* Task directions
Would you retype exactly the lines from the one containing "Click lyric 'Tie" through the last line of the records below, and nothing else?

* Data records
==*==

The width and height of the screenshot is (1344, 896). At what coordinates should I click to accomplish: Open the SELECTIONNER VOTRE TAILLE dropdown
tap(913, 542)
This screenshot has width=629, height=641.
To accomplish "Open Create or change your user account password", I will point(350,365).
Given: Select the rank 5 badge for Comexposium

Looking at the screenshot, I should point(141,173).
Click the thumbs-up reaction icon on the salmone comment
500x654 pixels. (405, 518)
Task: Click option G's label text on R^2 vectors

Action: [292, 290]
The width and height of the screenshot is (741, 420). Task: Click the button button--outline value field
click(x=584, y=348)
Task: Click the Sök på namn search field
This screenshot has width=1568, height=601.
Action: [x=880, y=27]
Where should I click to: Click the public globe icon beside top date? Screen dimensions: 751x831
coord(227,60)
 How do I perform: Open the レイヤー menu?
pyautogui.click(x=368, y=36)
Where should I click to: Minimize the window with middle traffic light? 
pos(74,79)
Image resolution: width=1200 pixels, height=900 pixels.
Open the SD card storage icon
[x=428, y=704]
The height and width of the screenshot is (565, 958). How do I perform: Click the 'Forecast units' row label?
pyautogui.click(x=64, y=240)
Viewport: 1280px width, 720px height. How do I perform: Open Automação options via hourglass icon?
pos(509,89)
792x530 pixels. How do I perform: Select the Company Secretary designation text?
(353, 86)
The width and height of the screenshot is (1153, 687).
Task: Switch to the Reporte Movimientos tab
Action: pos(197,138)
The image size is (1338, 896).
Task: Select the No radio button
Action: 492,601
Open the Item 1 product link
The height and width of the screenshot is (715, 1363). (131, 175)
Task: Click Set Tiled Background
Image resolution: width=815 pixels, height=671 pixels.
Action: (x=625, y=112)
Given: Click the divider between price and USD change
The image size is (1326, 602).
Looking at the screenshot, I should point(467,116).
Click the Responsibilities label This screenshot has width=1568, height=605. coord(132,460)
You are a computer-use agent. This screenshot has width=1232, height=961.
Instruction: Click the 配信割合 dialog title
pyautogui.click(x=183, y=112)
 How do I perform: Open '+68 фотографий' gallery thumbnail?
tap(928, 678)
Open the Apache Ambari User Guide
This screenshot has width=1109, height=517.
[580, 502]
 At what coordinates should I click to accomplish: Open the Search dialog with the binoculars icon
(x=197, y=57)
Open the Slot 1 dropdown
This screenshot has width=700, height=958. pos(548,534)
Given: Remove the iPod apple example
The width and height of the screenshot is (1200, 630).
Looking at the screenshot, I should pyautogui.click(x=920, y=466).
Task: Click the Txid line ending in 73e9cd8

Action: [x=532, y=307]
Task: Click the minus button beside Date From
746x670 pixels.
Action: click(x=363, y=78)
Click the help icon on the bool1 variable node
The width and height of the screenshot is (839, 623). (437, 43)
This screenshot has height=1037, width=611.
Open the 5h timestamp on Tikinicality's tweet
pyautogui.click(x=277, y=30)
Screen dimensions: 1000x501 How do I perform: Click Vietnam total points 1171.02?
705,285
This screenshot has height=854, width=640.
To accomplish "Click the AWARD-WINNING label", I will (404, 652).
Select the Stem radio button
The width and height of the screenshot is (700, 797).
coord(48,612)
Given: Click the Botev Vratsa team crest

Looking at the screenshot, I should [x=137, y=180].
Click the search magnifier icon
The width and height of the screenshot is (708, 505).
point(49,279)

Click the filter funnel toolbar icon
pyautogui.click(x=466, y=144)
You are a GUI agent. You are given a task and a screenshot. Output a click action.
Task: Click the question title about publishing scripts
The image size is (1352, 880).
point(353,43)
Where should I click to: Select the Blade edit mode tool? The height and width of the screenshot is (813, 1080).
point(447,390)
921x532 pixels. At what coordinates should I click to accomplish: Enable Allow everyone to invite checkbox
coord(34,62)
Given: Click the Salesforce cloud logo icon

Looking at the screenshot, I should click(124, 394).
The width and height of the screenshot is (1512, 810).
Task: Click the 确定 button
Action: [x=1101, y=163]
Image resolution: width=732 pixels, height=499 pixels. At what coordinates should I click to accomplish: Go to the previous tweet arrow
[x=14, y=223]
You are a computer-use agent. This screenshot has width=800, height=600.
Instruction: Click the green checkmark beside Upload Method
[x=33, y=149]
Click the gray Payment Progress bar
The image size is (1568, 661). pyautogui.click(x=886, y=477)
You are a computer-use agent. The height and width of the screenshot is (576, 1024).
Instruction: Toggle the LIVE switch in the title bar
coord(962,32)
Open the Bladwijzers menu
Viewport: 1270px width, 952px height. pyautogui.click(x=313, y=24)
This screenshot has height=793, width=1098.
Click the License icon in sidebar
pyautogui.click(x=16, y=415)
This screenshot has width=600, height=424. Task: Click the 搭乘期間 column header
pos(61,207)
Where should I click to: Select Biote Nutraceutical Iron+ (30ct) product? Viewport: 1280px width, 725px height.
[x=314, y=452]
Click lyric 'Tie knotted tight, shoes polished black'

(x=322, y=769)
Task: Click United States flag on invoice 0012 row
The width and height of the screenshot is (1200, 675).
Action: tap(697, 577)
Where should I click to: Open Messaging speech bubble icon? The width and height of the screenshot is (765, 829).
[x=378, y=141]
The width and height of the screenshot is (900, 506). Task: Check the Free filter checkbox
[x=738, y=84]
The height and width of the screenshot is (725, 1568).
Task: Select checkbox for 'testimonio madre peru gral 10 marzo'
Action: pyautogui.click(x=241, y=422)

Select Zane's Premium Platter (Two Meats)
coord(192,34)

==*==

* Task output
Click lyric 'Tie knotted tight, shoes polished black'

(x=322, y=769)
Task: Click United States flag on invoice 0012 row
The width and height of the screenshot is (1200, 675).
Action: tap(697, 577)
Where should I click to: Open Messaging speech bubble icon? The width and height of the screenshot is (765, 829).
[x=378, y=141]
The width and height of the screenshot is (900, 506). Task: Check the Free filter checkbox
[x=738, y=84]
The height and width of the screenshot is (725, 1568).
Task: Select checkbox for 'testimonio madre peru gral 10 marzo'
Action: pyautogui.click(x=241, y=422)

Select Zane's Premium Platter (Two Meats)
coord(192,34)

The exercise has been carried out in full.